The valid keys for grid / line entries and base_md_kwargs are the
keyword arguments of flake.dynamics.run_md():
eta, Fx, Fy, Tau, kBT, dt, n_steps,
theta0, pos_cm0, print_every, seed.
String method configuration (string.yaml)
Controls flake string (minimum-energy path search).
# endpoints in (x, y) for 2D, or (x, y, theta_deg) for 3D
p0: [0.0, 0.0, 0.0]
p1: [1.0, 0.0, 60.0]
# arc-length metric scales: [lx, ly] or [lx, ly, l_theta]
# l_theta sets how many degrees equals one length unit.
# Rule of thumb: l_theta ~ lattice_spacing * 60 / (2*pi)
scale: [1.0, 1.0, 60.0]
n_points: 200 # number of images along the path
n_iter: 5000 # maximum string iterations
step: 1.0e-4 # gradient-descent step size
tol: 1.0e-3 # convergence tolerance (max pointwise displacement,
# in raw unscaled coordinates)
fix_ends: true # keep p0 and p1 fixed during relaxation
Note
theta values in p0 and p1 are in degrees.
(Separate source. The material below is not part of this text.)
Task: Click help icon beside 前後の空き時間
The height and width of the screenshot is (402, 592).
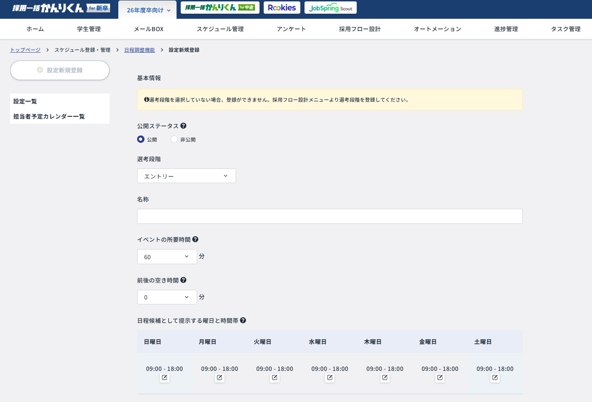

The scale parameter affects arc-length reparametrization only, not the
gradient step size. In 3D mode, tol is measured in raw coordinates
(degrees for the theta component), so set it relative to the translational
scale rather than the arc-length metric.
For a triangular-lattice contact a good starting point is
scale: [a, a, 60] where a is the substrate lattice spacing.